• [Required action]: Would you print only the lines running from the one with "The height and" to the final line of the data below, word for word and without pictures?
── Given data ──
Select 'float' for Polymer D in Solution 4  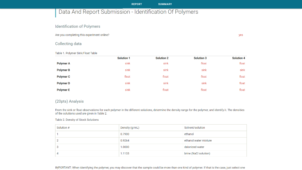click(242, 83)
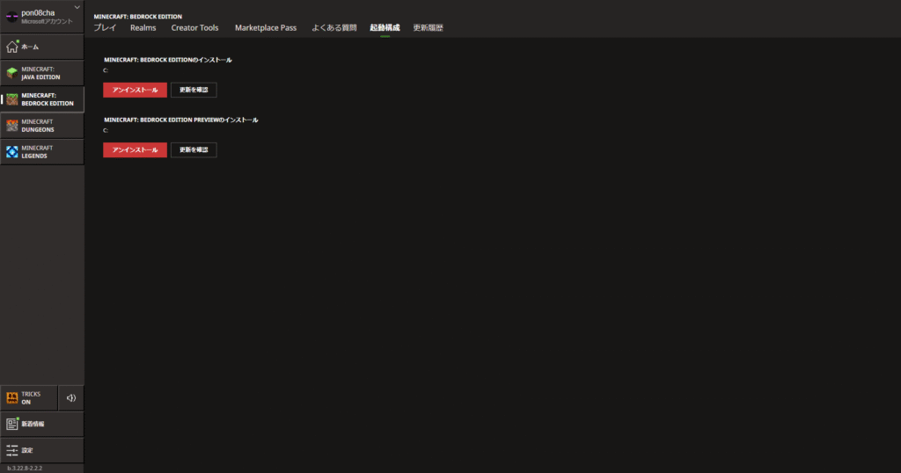
Task: Toggle the TRICKS ON switch
Action: [28, 397]
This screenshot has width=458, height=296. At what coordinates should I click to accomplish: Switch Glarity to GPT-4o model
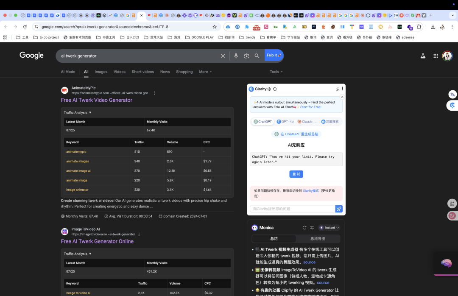click(x=285, y=122)
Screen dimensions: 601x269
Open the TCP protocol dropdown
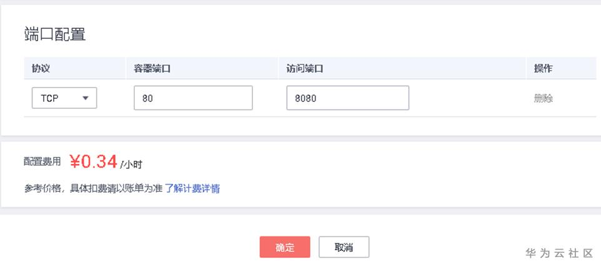pos(64,98)
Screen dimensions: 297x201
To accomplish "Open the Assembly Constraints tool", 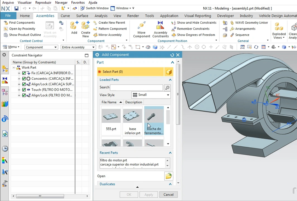I will [x=161, y=26].
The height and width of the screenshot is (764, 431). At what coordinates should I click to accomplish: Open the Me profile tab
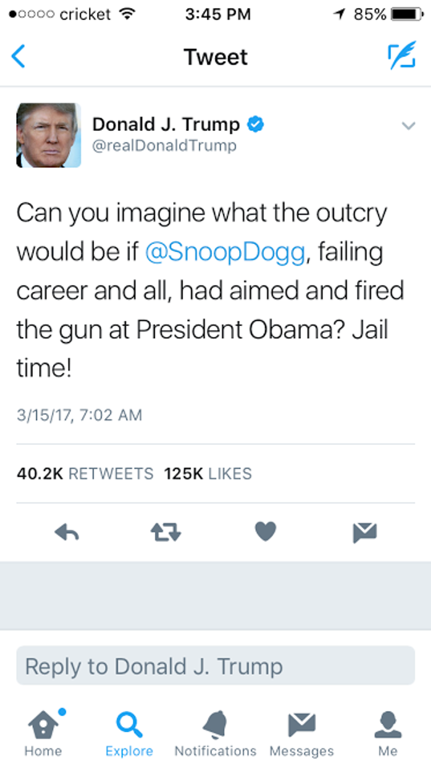(x=387, y=732)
───
• [Reply]:
The height and width of the screenshot is (764, 431). At what coordinates should I click to accomplish: Open the Me profile tab
(x=387, y=732)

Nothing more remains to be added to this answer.